Si le pire des scénarios se produit et si une œuvre d’art est vandalisée, la première chose que doivent faire une galerie ou un musée consiste à en informer leur courtier d’assurance. Celui-ci, généralement spécialisé sur l’assurance des œuvres d’art, nous communiquera aussitôt l’information. Il convient de rappeler qu'à ce stade, la nouvelle du méfait pourra être relayée par les médias.
Des images de l’incident pourront même circuler sur les réseaux sociaux. Tout cela peut avoir un impact négatif sur la réputation de la galerie.
Notre service Sinistres chargera alors un expert spécialisé en œuvres d’art d’évaluer les dommages et d’informer l’assureur et le client de ses conclusions. Il est possible que l’œuvre soit endommagée au point d’être irréparable, mais c’est heureusement un cas assez rare. Le plus souvent, l’expert donne un conseil concernant l’option de restauration la plus appropriée et se prononce sur une éventuelle perte de valeur .
Cette perte de valeur peut être substantielle. Planter un coude dans un tableau de maître ancien ou transpercer avec un stylo à bille une toile contemporaine peut coûter des millions. Si l’artiste est vivant, il peut souhaiter participer à la restauration de l’œuvre. Nous encourageons généralement cette démarche, car elle permet de réduire la perte de valeur causée par les dommages et le processus de création.

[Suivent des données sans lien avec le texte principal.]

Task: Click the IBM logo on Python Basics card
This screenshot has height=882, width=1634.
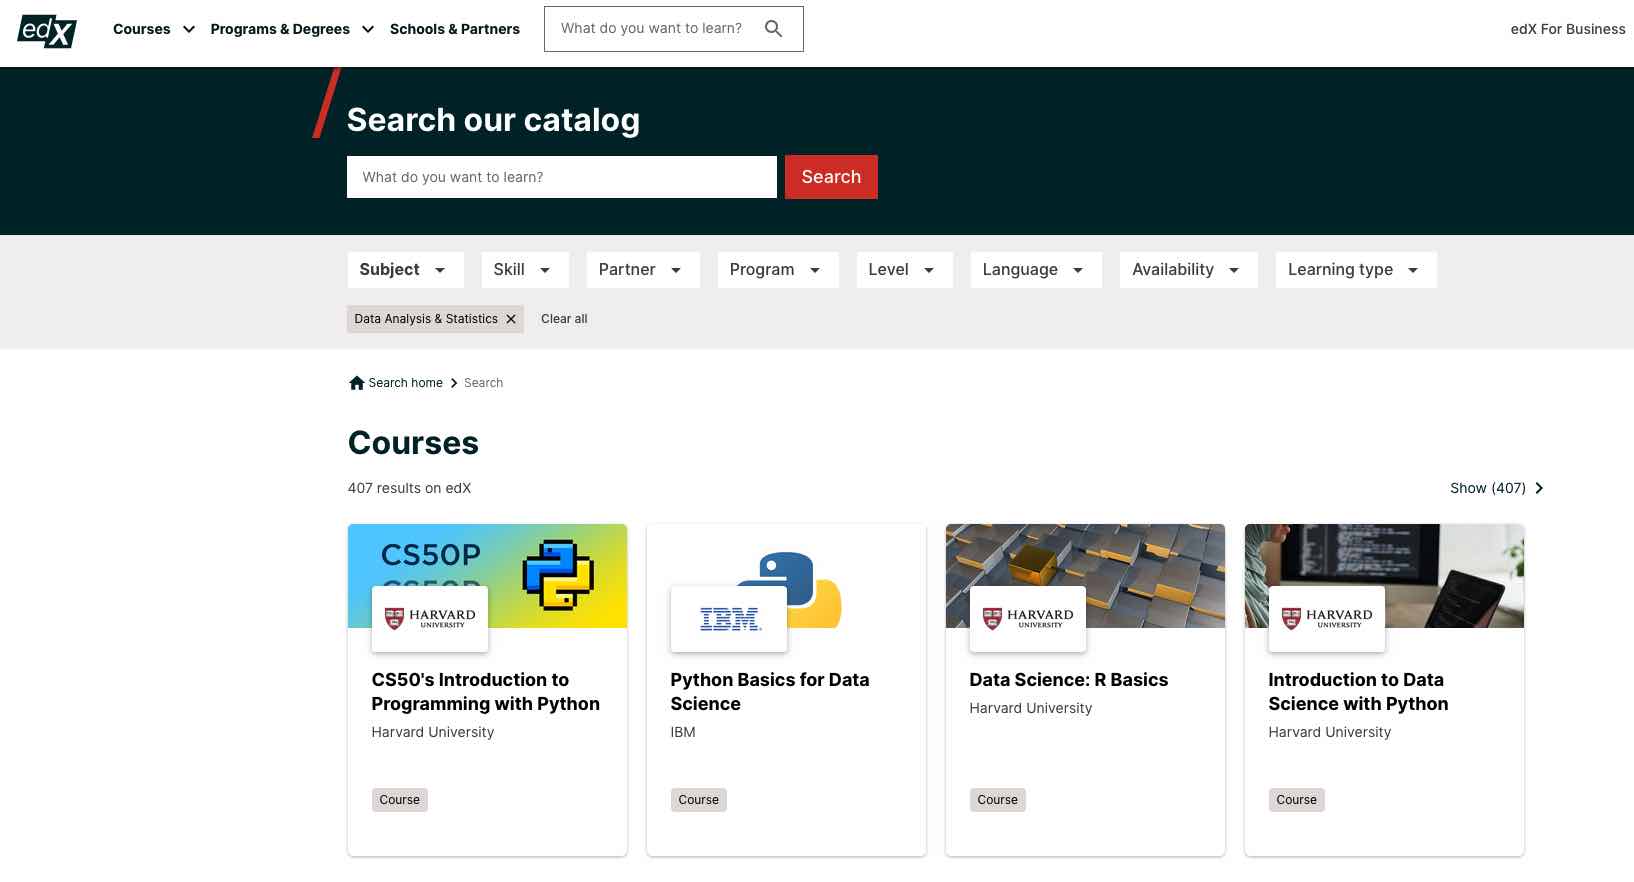Action: click(x=729, y=619)
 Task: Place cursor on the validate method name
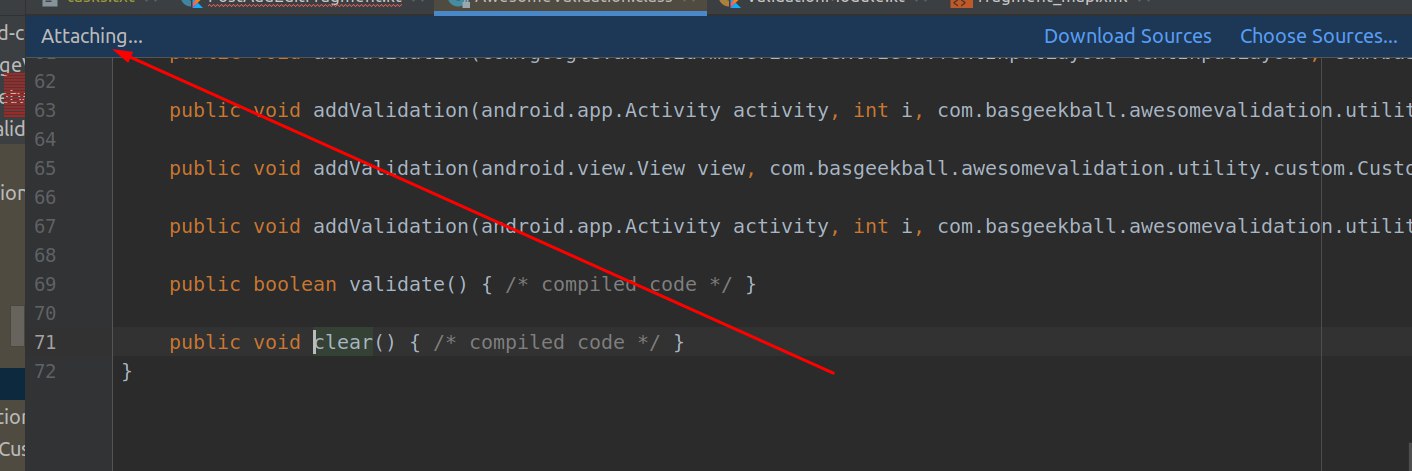(x=397, y=285)
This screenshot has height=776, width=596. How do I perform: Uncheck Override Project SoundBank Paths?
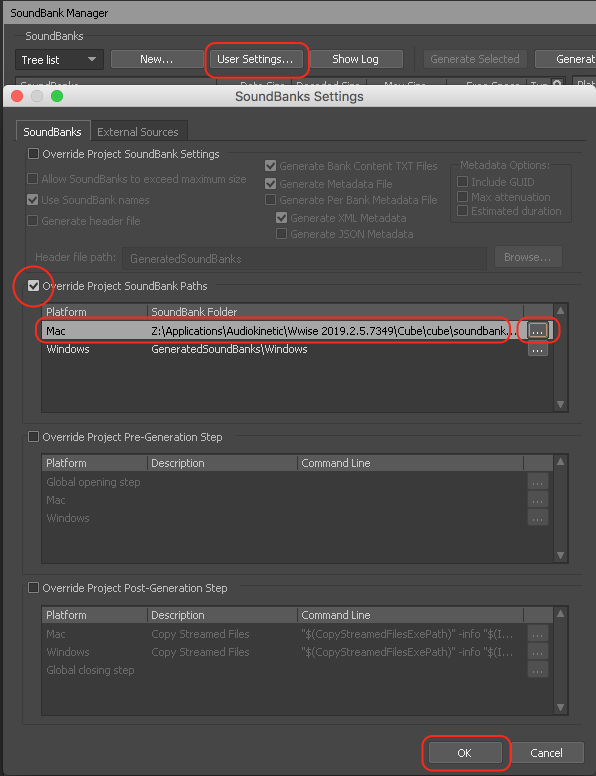click(34, 286)

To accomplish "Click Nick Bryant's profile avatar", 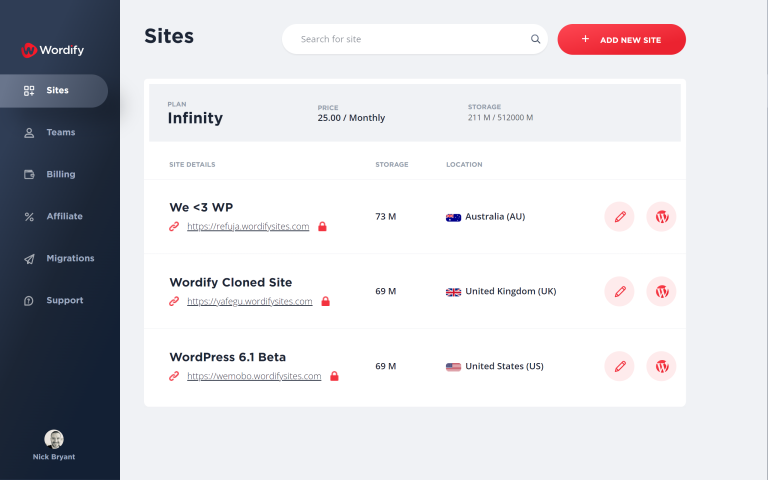I will [x=54, y=439].
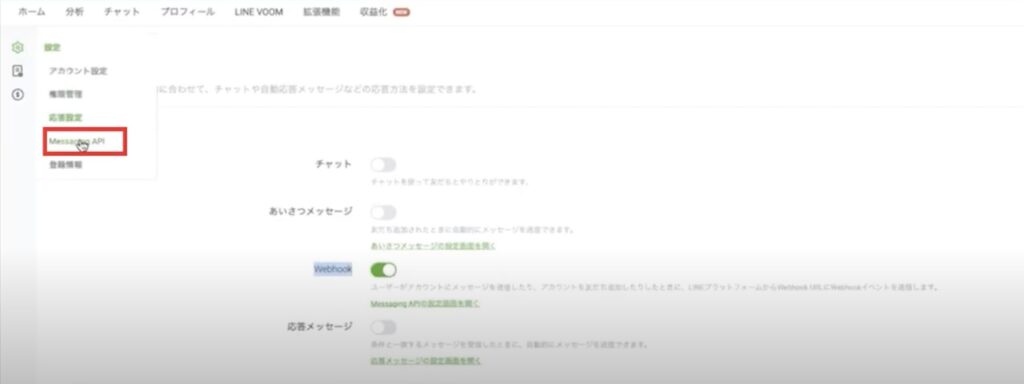Select 応答設定 in the side menu
Viewport: 1024px width, 384px height.
click(x=65, y=118)
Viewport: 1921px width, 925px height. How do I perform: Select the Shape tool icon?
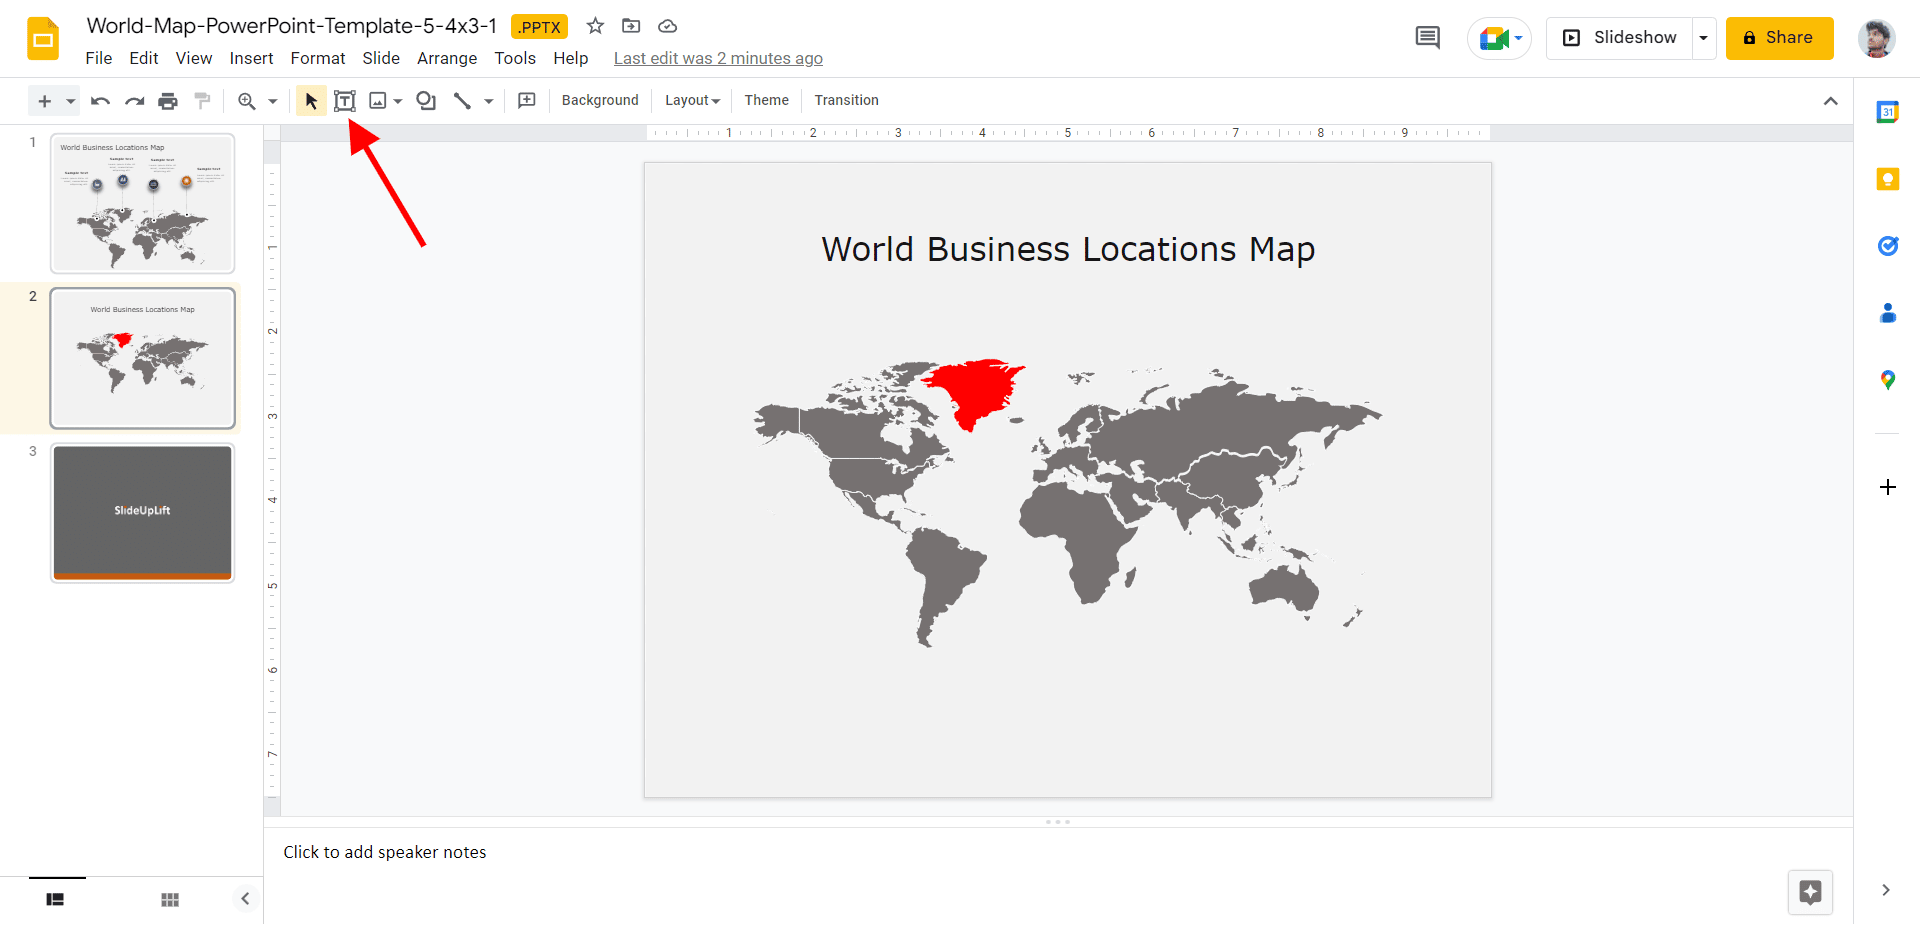pyautogui.click(x=426, y=101)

Comme souvent dans la vie, il s’agit d’essayer de trouver le meilleur équilibre entre des intérêts divergeants. Il n’est pas possible d’imaginer un seul cas où le marché de l’assurance des œuvres d’art n’offrirait pas de couverture pour une œuvre d’art majeure. Nous ne pouvons pas exclure l’éventualité qu’un individu, toujours imprévisible, entre dans une galerie avec l’intention d’endommager une œuvre. Mais nous pouvons réduire le risque et également proposer des options de restauration très sophistiquées. C’est la force de l’offre de Liberty et de notre département Fine Arts. La recherche de solutions est au cœur de notre action.